MICHAEL NOVAK writes that America is “a Spartan Athens:”
The United States is self-consciously a child of the ancient civilization of Greece and Rome.
During long periods, America looks too pacific to be a threat to the likes of Hitler and Mussolini. Too much like Athens gone soft. But at times such as the present–with wars in Afghanistan and Iraq–the Spartan dimension of our civilization becomes visible to all doubters. The biggest thing that most Europeans don’t know about America is its Spartan side. Our founders chose the eagle as the symbol for the nation because the eagle is supreme in war, seeing unblinkingly and at great distances. Once fixed on its prey, the eagle is not easily deterred.

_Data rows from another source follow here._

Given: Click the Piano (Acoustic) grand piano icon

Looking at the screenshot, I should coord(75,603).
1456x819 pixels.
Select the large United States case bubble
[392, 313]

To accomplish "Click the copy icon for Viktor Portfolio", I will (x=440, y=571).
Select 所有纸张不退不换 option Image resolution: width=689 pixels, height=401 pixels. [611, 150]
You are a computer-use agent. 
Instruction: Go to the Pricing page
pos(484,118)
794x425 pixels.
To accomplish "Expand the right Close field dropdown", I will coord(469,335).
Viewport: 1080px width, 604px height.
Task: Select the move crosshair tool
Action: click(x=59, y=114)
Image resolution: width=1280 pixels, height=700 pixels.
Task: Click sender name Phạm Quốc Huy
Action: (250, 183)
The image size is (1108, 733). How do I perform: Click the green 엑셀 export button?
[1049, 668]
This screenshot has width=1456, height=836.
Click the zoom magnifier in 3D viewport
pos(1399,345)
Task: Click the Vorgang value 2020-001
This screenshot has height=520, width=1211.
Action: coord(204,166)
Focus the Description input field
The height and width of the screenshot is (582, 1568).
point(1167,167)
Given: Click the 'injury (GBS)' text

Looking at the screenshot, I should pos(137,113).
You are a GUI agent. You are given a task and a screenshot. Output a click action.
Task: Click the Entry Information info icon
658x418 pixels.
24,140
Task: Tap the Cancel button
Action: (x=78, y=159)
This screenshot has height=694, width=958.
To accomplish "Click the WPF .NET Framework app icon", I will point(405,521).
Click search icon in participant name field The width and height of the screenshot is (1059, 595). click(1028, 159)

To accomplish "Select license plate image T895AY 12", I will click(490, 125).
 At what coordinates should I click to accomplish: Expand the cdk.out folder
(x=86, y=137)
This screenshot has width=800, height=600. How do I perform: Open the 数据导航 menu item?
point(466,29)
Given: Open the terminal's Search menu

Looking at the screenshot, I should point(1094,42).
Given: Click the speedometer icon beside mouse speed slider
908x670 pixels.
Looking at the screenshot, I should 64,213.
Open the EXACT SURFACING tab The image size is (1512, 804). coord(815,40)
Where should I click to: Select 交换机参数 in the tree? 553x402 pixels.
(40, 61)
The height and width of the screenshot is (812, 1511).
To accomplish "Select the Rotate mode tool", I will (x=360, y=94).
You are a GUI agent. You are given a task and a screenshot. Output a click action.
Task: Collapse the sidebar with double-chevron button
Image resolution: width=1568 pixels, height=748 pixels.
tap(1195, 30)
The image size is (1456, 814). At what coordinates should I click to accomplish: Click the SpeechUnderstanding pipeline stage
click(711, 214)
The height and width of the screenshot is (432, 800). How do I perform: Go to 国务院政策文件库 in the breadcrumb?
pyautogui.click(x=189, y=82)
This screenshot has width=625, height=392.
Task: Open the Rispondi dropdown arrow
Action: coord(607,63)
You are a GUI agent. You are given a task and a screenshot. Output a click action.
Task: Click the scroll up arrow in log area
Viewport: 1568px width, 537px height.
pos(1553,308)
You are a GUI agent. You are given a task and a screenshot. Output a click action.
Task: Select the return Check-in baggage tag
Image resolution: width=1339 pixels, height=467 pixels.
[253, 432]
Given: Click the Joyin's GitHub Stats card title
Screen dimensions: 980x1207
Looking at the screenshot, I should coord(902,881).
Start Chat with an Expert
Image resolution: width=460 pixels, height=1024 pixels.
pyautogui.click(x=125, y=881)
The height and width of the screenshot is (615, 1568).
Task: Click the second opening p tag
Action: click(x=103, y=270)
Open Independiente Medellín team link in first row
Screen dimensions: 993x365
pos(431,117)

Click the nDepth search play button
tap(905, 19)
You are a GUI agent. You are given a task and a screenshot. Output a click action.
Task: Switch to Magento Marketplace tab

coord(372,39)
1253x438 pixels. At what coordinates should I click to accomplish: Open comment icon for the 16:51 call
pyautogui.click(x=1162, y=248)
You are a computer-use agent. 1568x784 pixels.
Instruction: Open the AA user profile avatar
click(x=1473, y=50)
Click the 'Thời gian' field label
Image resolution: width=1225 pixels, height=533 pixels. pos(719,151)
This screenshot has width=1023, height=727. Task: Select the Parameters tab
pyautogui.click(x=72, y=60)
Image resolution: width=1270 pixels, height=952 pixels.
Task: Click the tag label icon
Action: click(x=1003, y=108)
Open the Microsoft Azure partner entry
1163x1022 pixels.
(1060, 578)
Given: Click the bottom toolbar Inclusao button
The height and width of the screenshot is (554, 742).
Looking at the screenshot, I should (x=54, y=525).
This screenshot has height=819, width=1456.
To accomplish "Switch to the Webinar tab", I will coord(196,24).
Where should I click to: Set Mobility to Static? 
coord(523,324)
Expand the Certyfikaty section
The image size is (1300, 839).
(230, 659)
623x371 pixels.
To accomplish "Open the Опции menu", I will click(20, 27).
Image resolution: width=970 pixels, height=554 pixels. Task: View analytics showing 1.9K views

Our founders well knew that democracy of itself softens manners, tames–even coddles–the human spirit, and pulls great spirits down to a lower common level. No democracy will long survive, they knew, that does not toughen itself to face adversity, to raise up warriors, and to keep ready a warlike spirit. A democratic army should be small, under civilian control, they insisted, kept safely away from political power, but committed to keeping those who serve in it fearless and invincible.
In a word, in order to survive and to prosper, democracies need to infuse a Spartan spirit into their Athenian thinking. To maintain the peace, prepare for war. A democracy too soft will soon perish.
I’d be interested in hearing what Victor Davis Hanson, and perhaps Jacques Chirac, would say in reply.